The evolution of volleyball isn’t just on the physical side but also on the mental side. Volleyball players, especially in the women’s game, are doing more meditation through yoga, allowing them to focus and to keep them grounded and centered.
Volleyball, specifically Philippine volleyball, has made some strides in the technology space, in a Philippine Daily Inquirer article dated February 29, 2020, written by Marc Reyes, Reyes writes, “We will do livestreaming in an integrated and interactive approach so fans can watch through our website and (with access) to web competitions manager [that will] provide score sheets,” Laurel said.
The PSL has over the years launched several new ideas to the game, most strikingly the video challenge which the collegiate leagues are trying to obtain.”

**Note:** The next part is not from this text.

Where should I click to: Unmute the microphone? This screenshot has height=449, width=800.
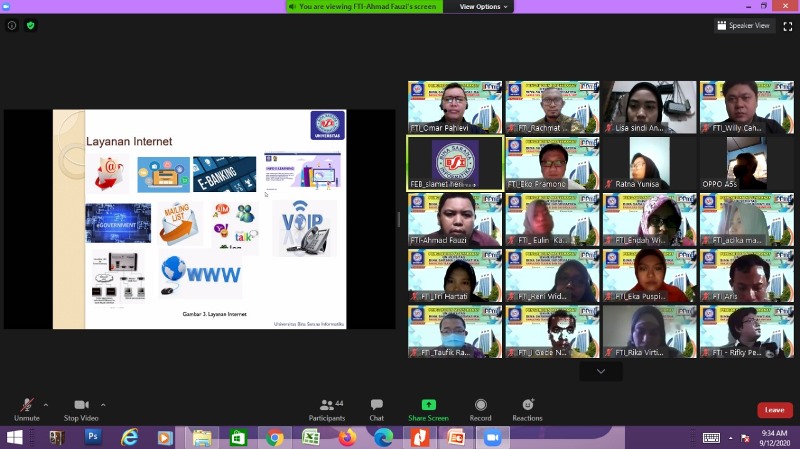tap(27, 410)
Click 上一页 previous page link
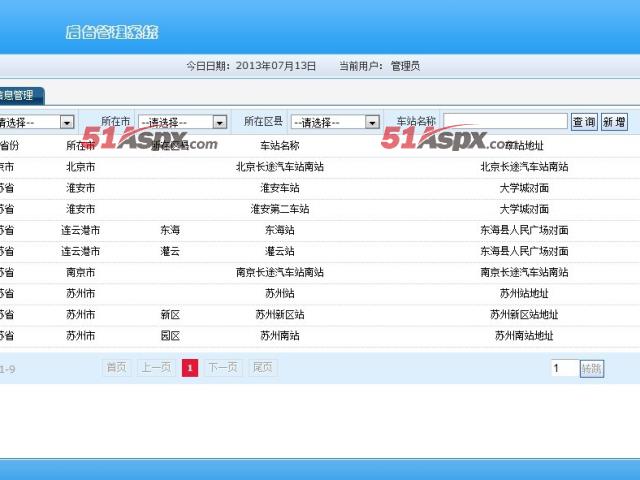This screenshot has height=480, width=640. (155, 368)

Avca.org writes, “The Challenge Review System has been in effect for NCAA Women’s Volleyball for four seasons. There are mixed reviews, as 12 conferences report requiring it for all conference matches, seven conferences do not require the system, but allow it, and 12 conferences report no policy on it or do not allow it. Regardless, the Challenge Review System has undoubtedly changed the game.”
The website blog.sprongo.com says on their website, “Volleyball is actually the 5th most popular sport, and the second most popular team sport in the world, with over 900 Million fans around the globe.”
Athletic scholarships.net informs, “Today, there are more than 800 million volleyball players worldwide, 46 million of them in the U.S.”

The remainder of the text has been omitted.